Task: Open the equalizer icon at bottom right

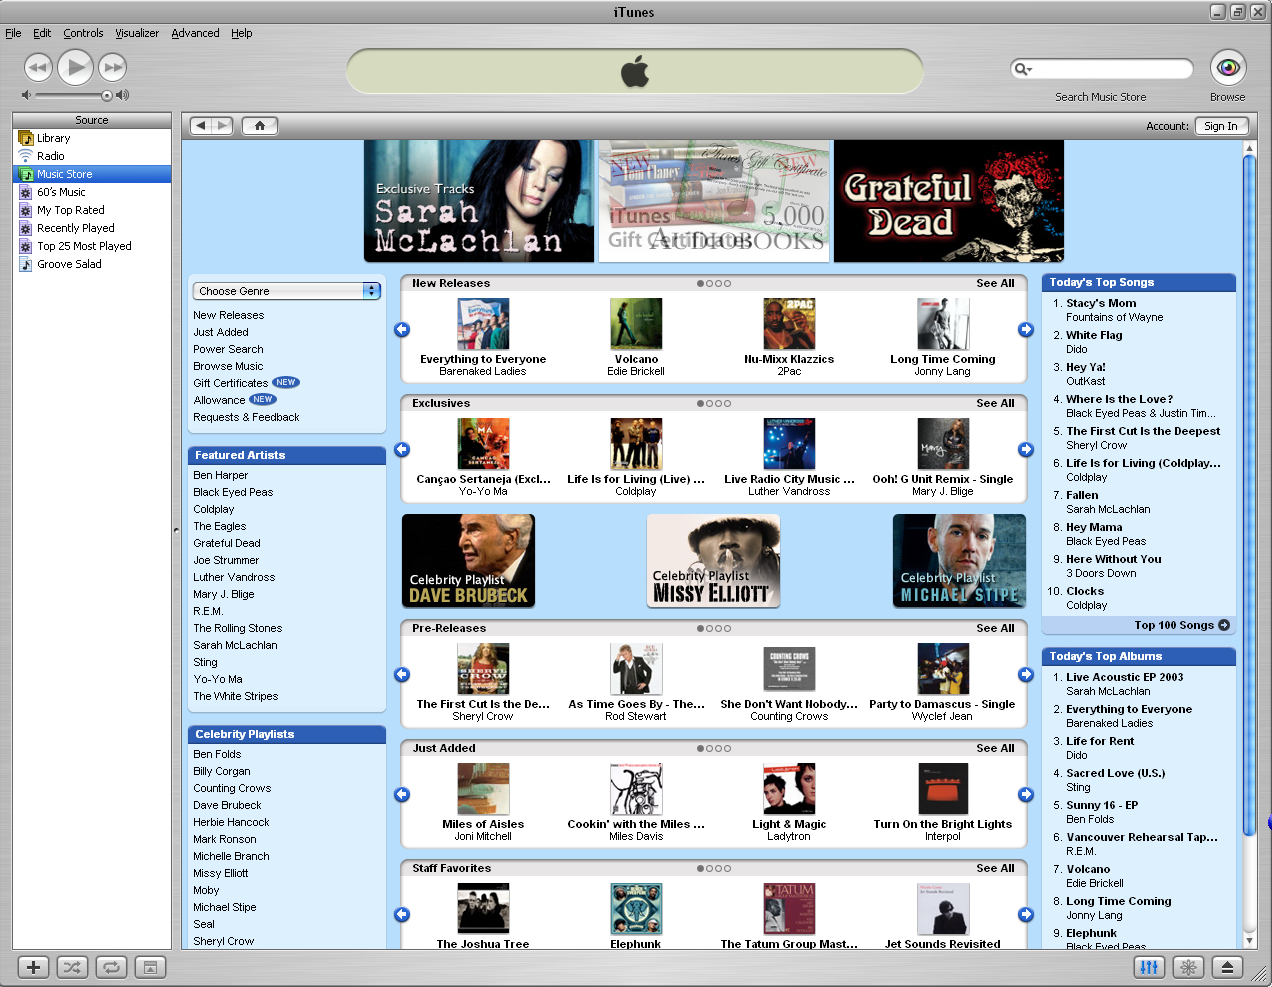Action: 1149,967
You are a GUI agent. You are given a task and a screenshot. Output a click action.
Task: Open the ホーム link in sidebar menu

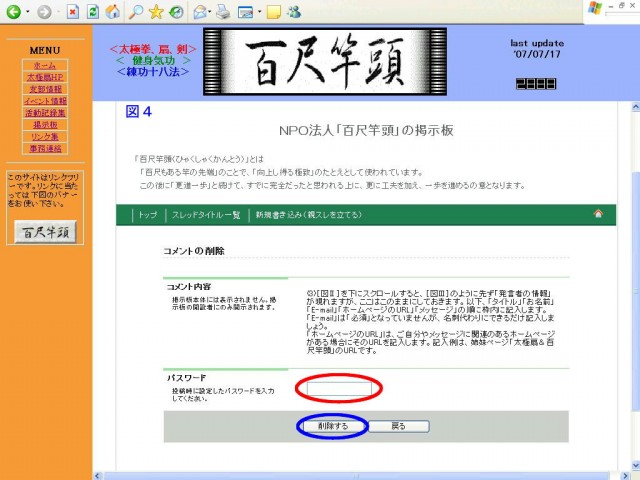pyautogui.click(x=44, y=65)
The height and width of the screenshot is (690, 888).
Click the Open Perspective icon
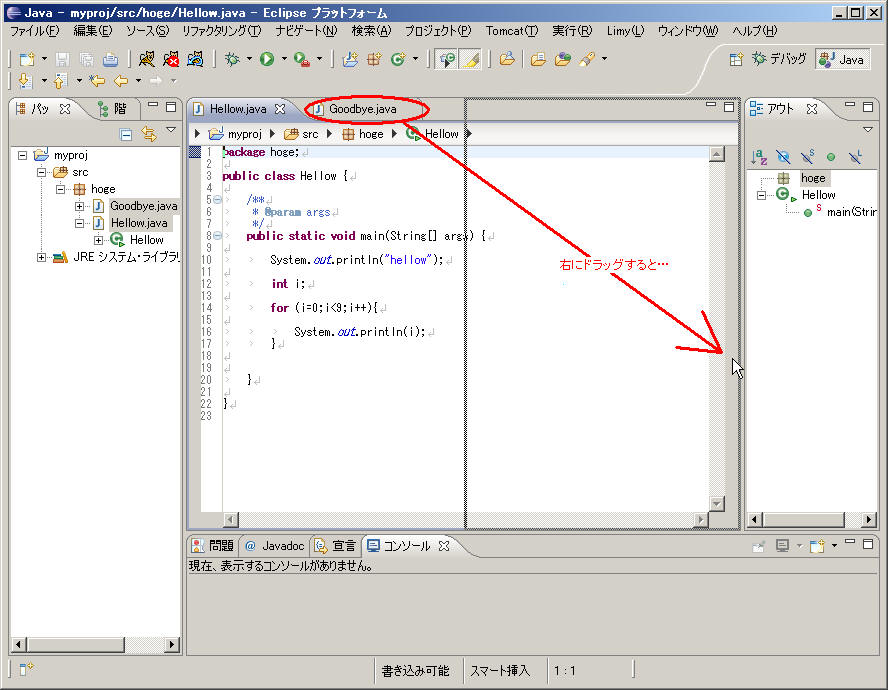coord(736,59)
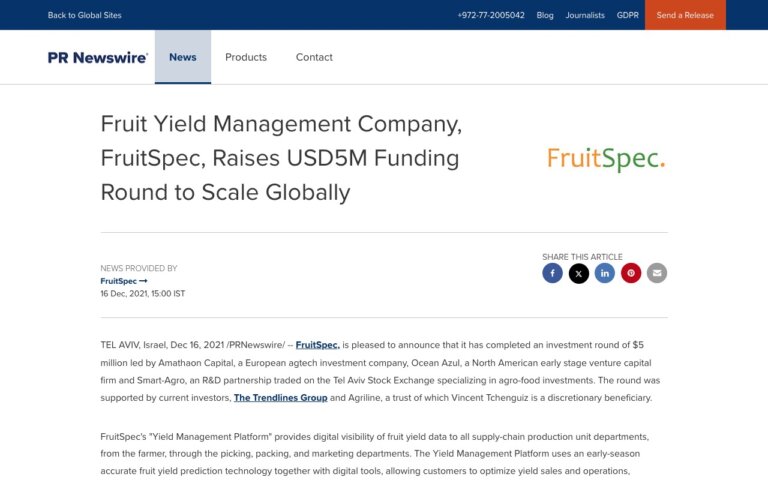Share article via email icon

[x=657, y=273]
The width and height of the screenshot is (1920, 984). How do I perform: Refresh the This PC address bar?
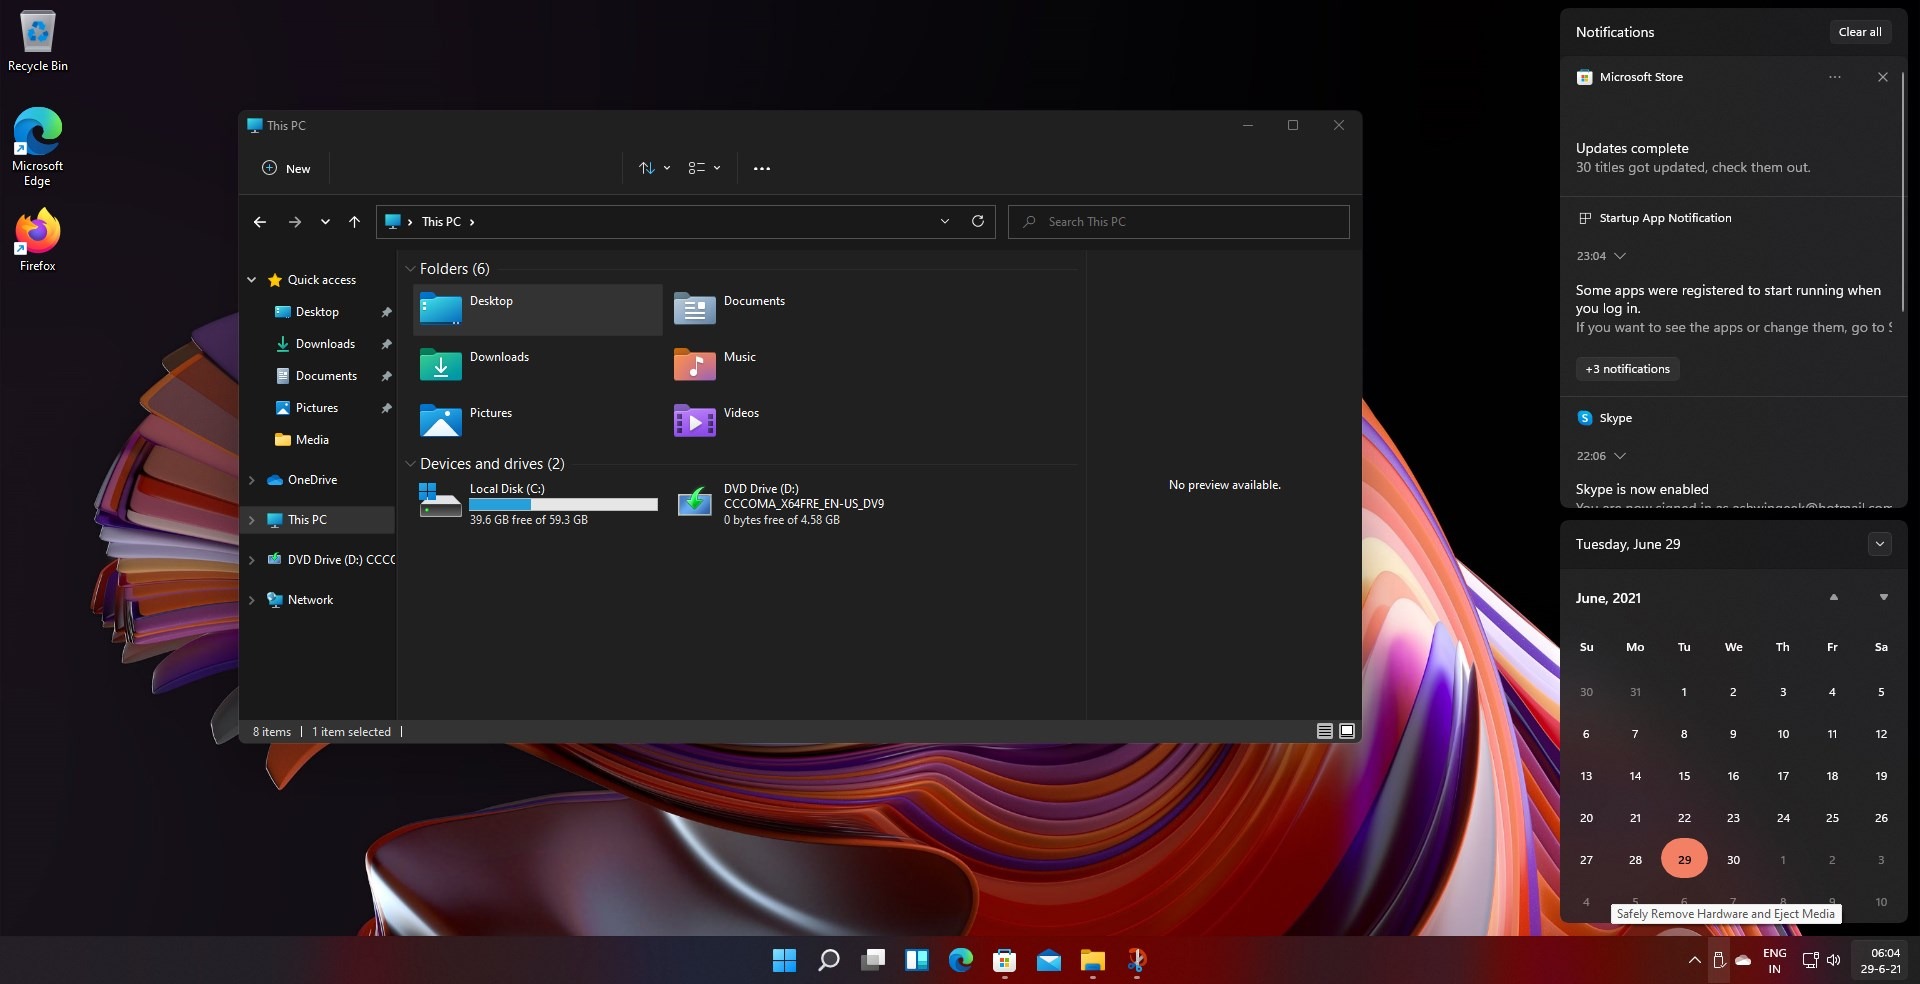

== == ==

The task | In how many lines of the material does the word "screenshot" occur? Reply with only that number.

Answer for the task | 3